What this task involves: Return every line of the listing below that contains the word "should".

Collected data
· · · ·
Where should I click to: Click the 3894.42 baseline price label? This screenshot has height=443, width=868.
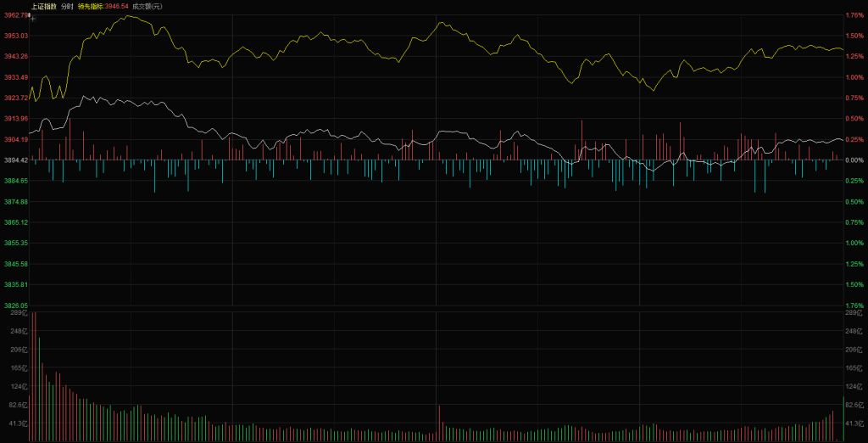coord(16,160)
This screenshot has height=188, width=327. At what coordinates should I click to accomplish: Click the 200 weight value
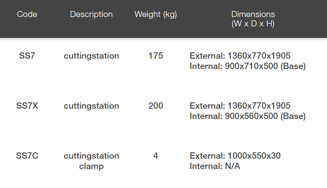pos(156,106)
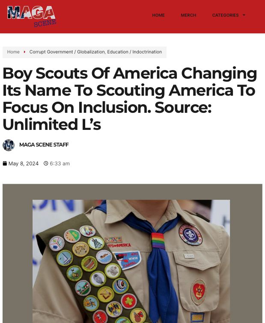Click the Categories dropdown arrow
This screenshot has height=323, width=265.
coord(244,15)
· · · ·
Reply to the exercise:
Where should I click to: Click the 3894.42 baseline price label? This screenshot has height=443, width=868.
This screenshot has height=188, width=327. At what coordinates should I click to accomplish: Click the 200 weight value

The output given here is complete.